Airport ownership and operation are subject to extensive regulatory and legal oversight. The Federal Aviation Administration (FAA) plays a central role, establishing standards for airport safety, operations, and design. Commercial service airports require an Airport Operating Certificate under FAA Part 139. All airports, regardless of ownership, must comply with FAA regulations concerning airspace management and operational standards.
In addition to federal regulations, state and local authorities impose their own requirements. State aviation departments have specific regulations governing airport development and operations. Local zoning laws and land use restrictions are important, as they dictate what activities can occur on airport property and how it can be developed. Environmental regulations, such as those related to fuel storage, stormwater management, and noise abatement, require ongoing compliance and can involve significant costs. Numerous operational permits and licenses are required beyond FAA certification, covering activities like fuel sales, aircraft maintenance, and flight school operations.

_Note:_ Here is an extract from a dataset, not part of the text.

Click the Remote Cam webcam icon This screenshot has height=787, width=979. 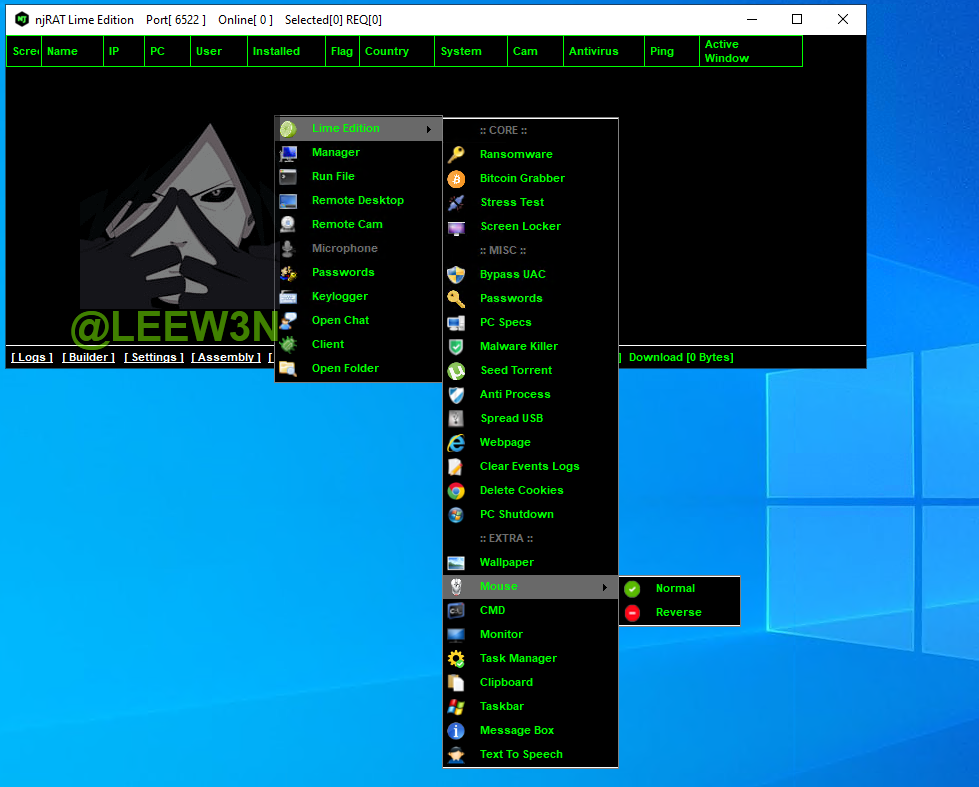pyautogui.click(x=288, y=224)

The financial commitment for airport ownership extends far beyond the initial purchase price, encompassing ongoing operational expenses. These recurring costs include utilities, security personnel, administrative staff salaries, and general supplies for daily functioning. Maintaining the airport’s infrastructure represents another financial outlay.
Runways, taxiways, lighting systems, hangars, and fuel farms require regular inspection, repair, and upgrades. Insurance is an ongoing expense, with various policies required, including general liability, property, and environmental liability coverage. While not federally mandated, the financial risks associated with operating an airport without adequate insurance, such as those from potential fuel spills or accidents, make comprehensive coverage a necessity. Property taxes vary significantly by location and ownership structure, with some privately owned public-use airports potentially subject to minimal property taxes if deed restrictions limit use to airport purposes. Capital improvements are a continuous need, as airports must invest in upgrades and expansions to maintain safety, efficiency, and competitiveness.